Aposentadoria e equidade

HÉLIO ZYLBERSTAJN, ANDRÉ SOUZA, ANDERSON STANCIOLI e MARCELO MILAN

As aposentadorias dos funcionários públicos são maiores do que as aposentadorias dos trabalhadores cobertos pelo INSS. Para examinar a natureza desse diferencial, um dos critérios possíveis é comparar os benefícios recebidos pelos aposentados com as contribuições que recolheram quando trabalhavam. Um sistema de aposentadorias é equilibrado quando paga aos aposentados o mesmo valor que arrecadou deles quando trabalhavam. Se isso valer para cada indivíduo, então ninguém subsidia ninguém, não há transferência de rendas entre grupos de segurados; e o diferencial das aposentadorias decorre do diferencial das contribuições.
Para usar esse critério e avaliar as aposentadorias brasileiras, recorremos aos dados da PNAD (Pesquisa Nacional por Amostra de Domicílios) de 2001. Estimamos a trajetória salarial de todos os brasileiros que trabalham, sejam eles funcionários públicos ou segurados do INSS. Calculamos suas contribuições, desde o ingresso no mercado de trabalho até o momento em que vão se aposentar. Calculamos em seguida quanto vão receber na aposentadoria, durante o período de sua expectativa de vida. Incluímos o valor das pensões dos cônjuges após a morte dos aposentados. Os valores das contribuições e dos benefícios foram trazidos para valor presente e permitiram que calculássemos as alíquotas apresentadas na tabela nesta página.
Os resultados indicam que os segurados do INSS contribuem, em média, com 21% dos seus rendimentos. Neste valor, computamos a contribuição dos empregados, dos autônomos e também a contribuição das empresas. Para pagar as aposentadorias dos contribuintes do INSS, porém, seria necessário recolher apenas 17% dos rendimentos. Portanto os contribuintes do INSS recebem menos do que pagam. A diferença é utilizada para cobrir as aposentadorias dos informais, que não contribuem com o sistema. Por meio do INSS, os trabalhadores do setor formal transferem renda para os trabalhadores do setor informal. Se não tivessem de suportar esse ônus, poderiam se aposentar com benefícios mais generosos, ou então poderiam recolher contribuições menores.
Diferentemente dos contribuintes do INSS, os funcionários públicos pagam menos do que recebem. Para pagar suas aposentadorias, teriam que contribuir com 49%, mas contribuem, em média, com apenas 16% dos seus rendimentos (aqui computamos as contribuições dos funcionários e das administrações estaduais e municipais). A diferença é coberta com os impostos que todos pagamos. Há, portanto, uma transferência de renda dos contribuintes para os funcionários públicos.

************

## EXERCÍCIO ESCRITO
No texto sobre aposentadorias, qual é a porcentagem média dos rendimentos com que os segurados do INSS contribuem?

## EXTRATO DE DADOS

************

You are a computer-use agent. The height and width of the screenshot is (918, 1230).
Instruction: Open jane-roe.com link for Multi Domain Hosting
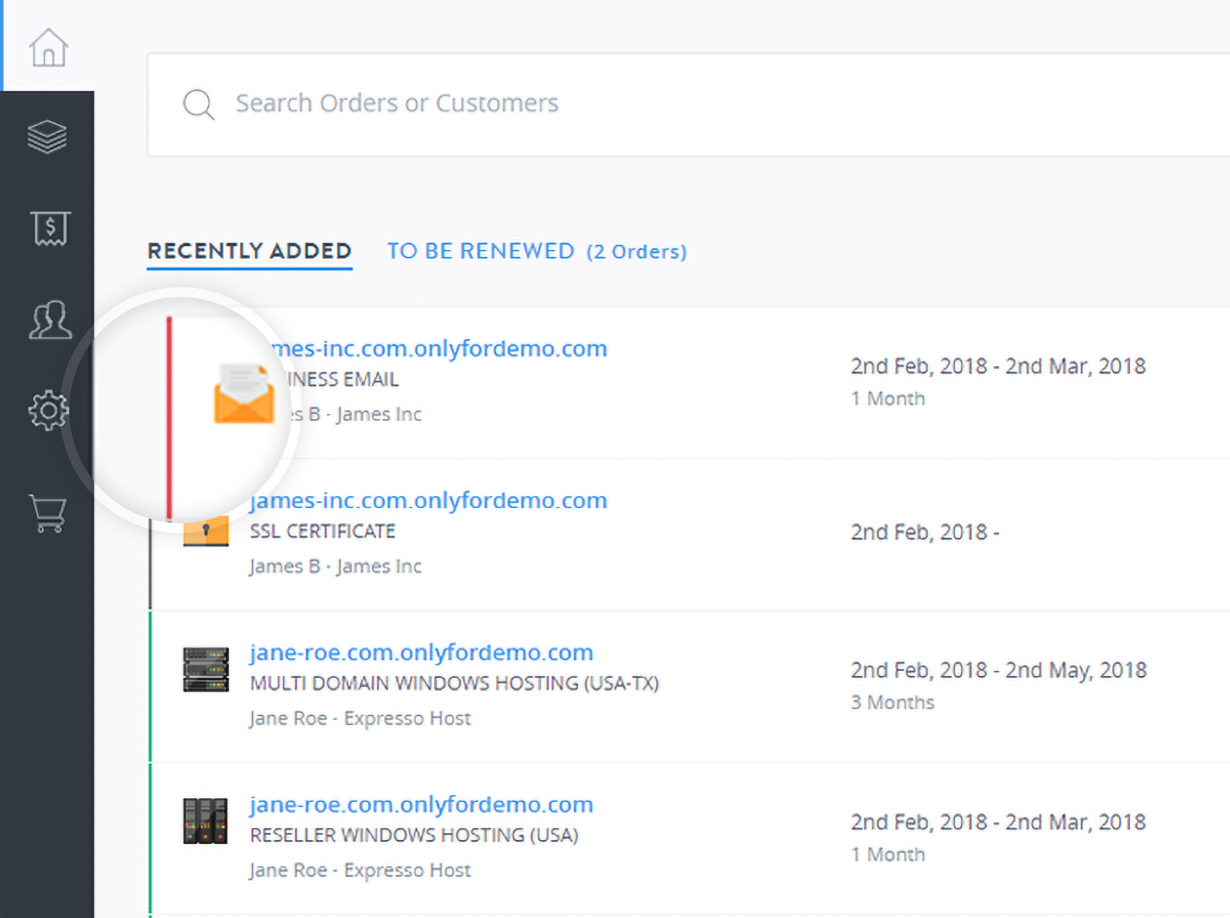[x=421, y=652]
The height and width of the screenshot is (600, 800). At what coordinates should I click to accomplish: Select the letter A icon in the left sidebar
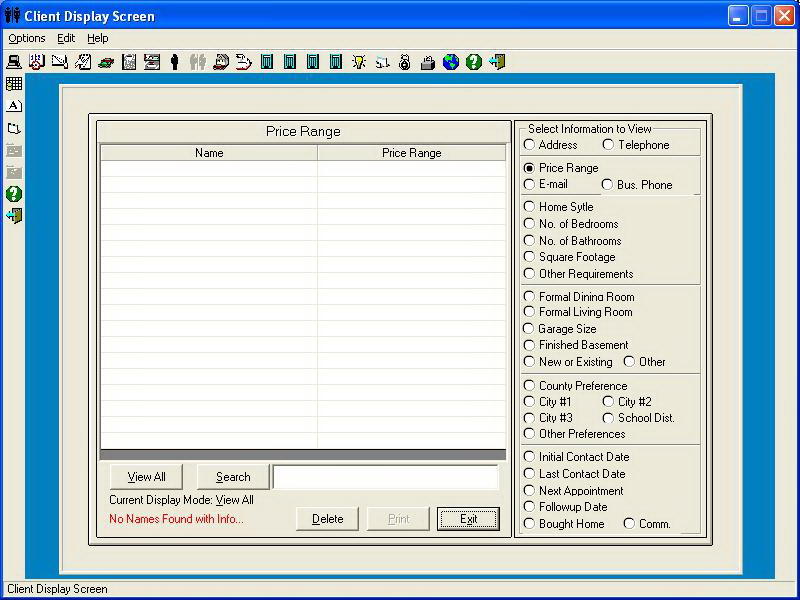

************

## RESPOSTA DA TAREFA
Em média, 21% dos seus rendimentos.